The 1944–45 Cincinnati Bearcats men's basketball team represented the University of Cincinnati during the 1944–45 NCAA men's basketball season. The head coach was Ray Farnham, coaching his first season with the Bearcats.
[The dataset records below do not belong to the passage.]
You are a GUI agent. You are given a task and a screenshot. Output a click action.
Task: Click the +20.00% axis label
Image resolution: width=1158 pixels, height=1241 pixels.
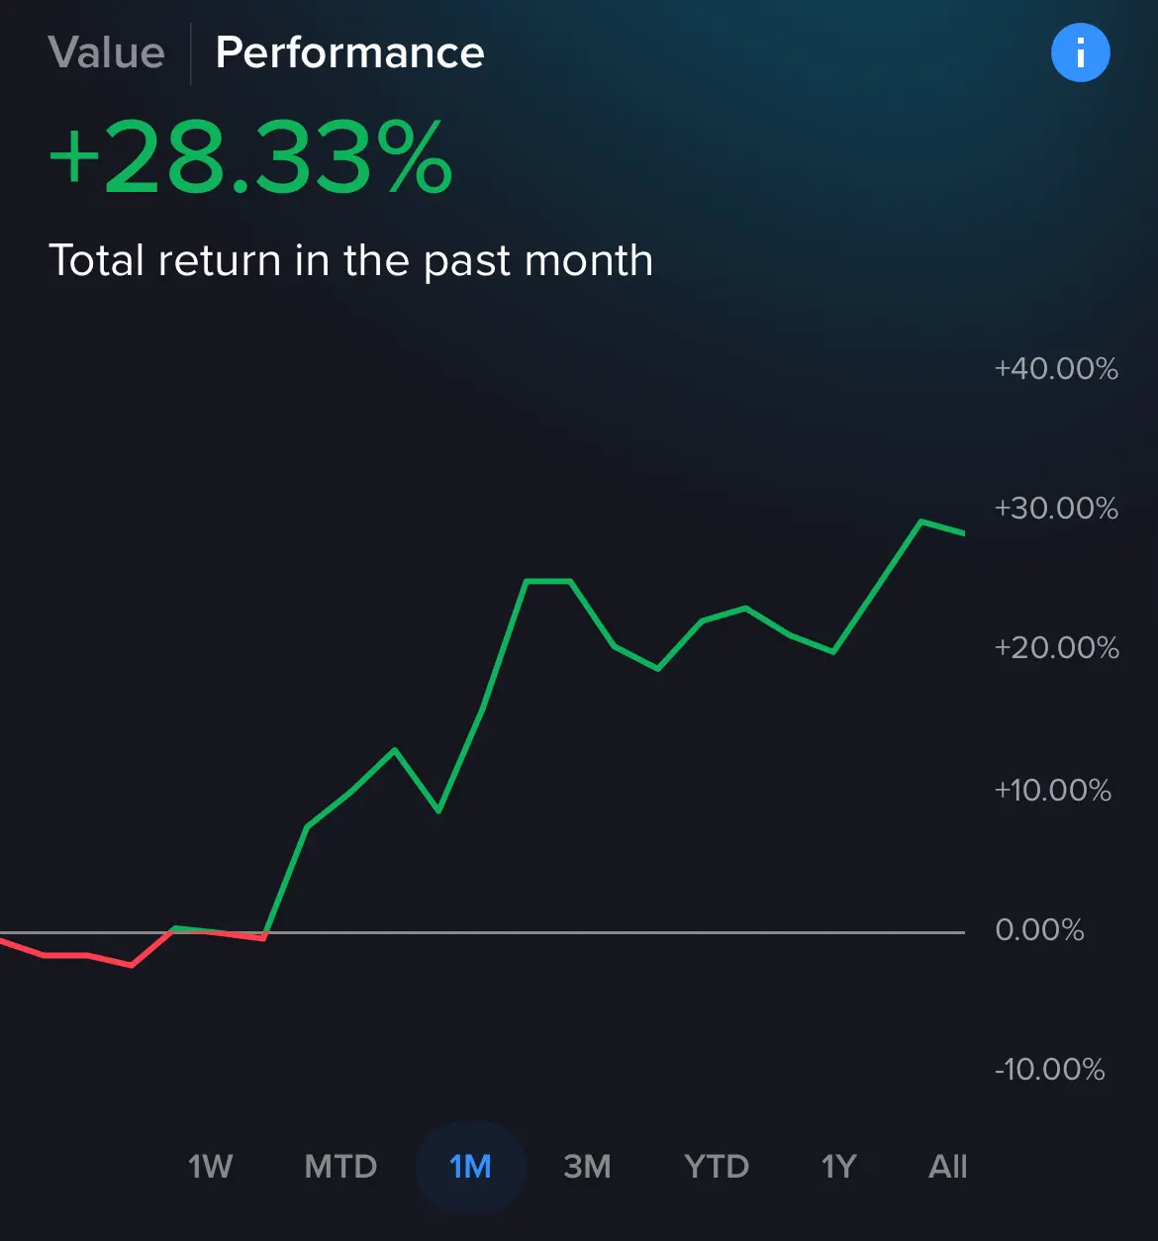point(1056,648)
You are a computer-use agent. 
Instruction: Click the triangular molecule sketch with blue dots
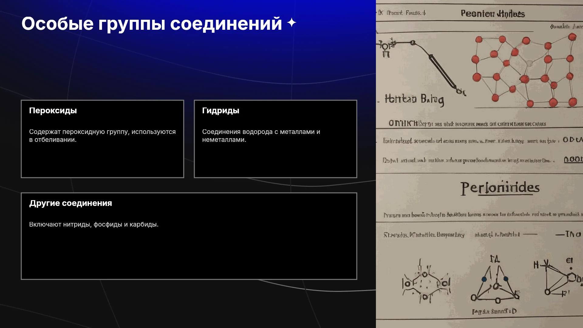tap(495, 281)
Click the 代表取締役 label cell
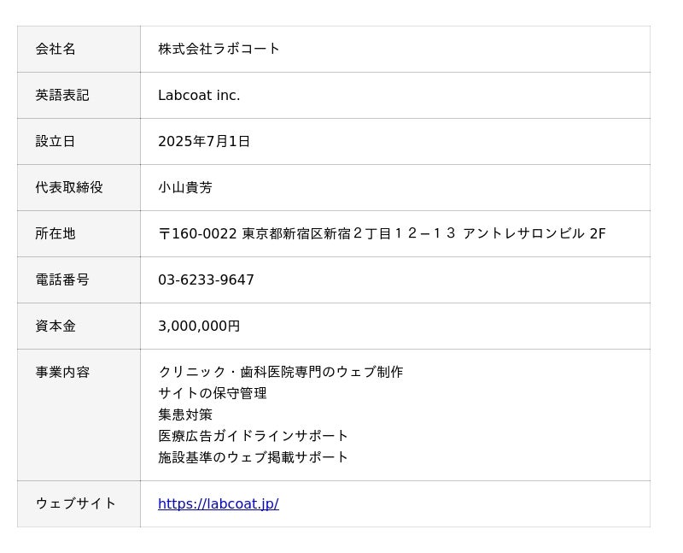The width and height of the screenshot is (683, 553). [x=79, y=187]
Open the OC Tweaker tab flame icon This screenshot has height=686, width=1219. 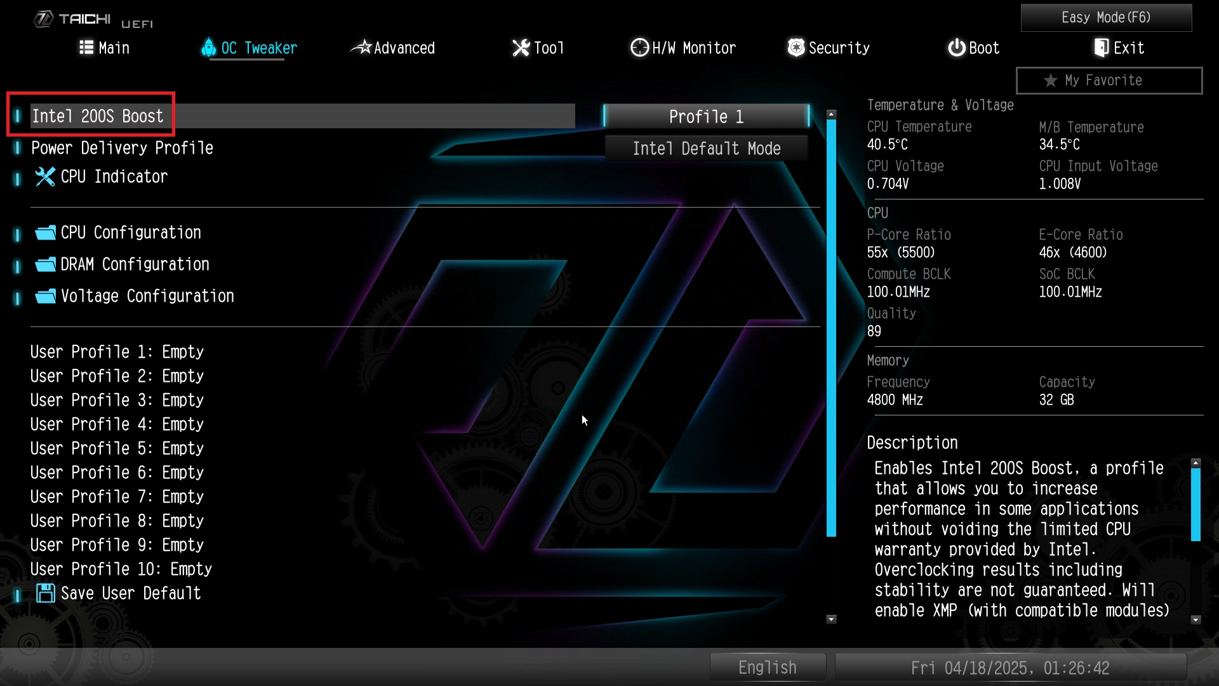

The team finished with an overall record of 8–9.

==Schedule==

| Date time, TV | Opponent | Result | Record | Site city, state |
| December 1 | Morehead (KY) | L 24–35 | 0–1 | Schmidlapp Gymnasium Cincinnati, OH |
| December 9 | at Kentucky | L 24–66 | 0–2 | Alumni Gymnasium Lexington, KY |
| December 16 | Wilmington | W 66–21 | 1–2 | Schmidlapp Gymnasium Cincinnati, OH |
| December 22 | Cincinnati Ferry Com. | W 64–42 | 2–2 | Schmidlapp Gymnasium Cincinnati, OH |
| January 5 | at Wayne (MI) | L 39–49 | 2–3 |  |
| January 6 | at Michigan State | W 39–37 | 3–3 | Jenison Fieldhouse East Lansing, MI |
| January 12 | Michigan State | W 54–50 | 4–3 | Schmidlapp Gymnasium Cincinnati, OH |
| January 15 | at Marshall | L 37–75 | 4–4 | Huntington, WV |
| January 19 | Ohio | L 36–61 | 4–5 | Schmidlapp Gymnasium Cincinnati, OH |
| January 25 | at Wilmington | W 52–40 | 5–5 | Wilmington, OH |
| February 3 | Marshall | W 36–34 | 6–5 | Schmidlapp Gymnasium Cincinnati, OH |
| February 7 | at Miami (OH) | L 36–55 | 6–6 | Withrow Court Oxford, OH |
| February 10 | at Ohio | L 40–48 | 6–7 | Men's Gymnasium Athens, OH |
| February 15 | Miami (OH) | W 45–40 | 7–7 | Schmidlapp Gymnasium Cincinnati, OH |
| February 17 | at Akron | L 38–66 | 7–8 | Akron Armory Akron, OH |
| February 20 | Wayne (MI) | W 57–40 | 8–8 | Schmidlapp Gymnasium Cincinnati, OH |
| February 24 | Wright Field | L 35–65 | 8–9 | Schmidlapp Gymnasium Cincinnati, OH |
*Non-conference game. (#) Tournament seedings in parentheses.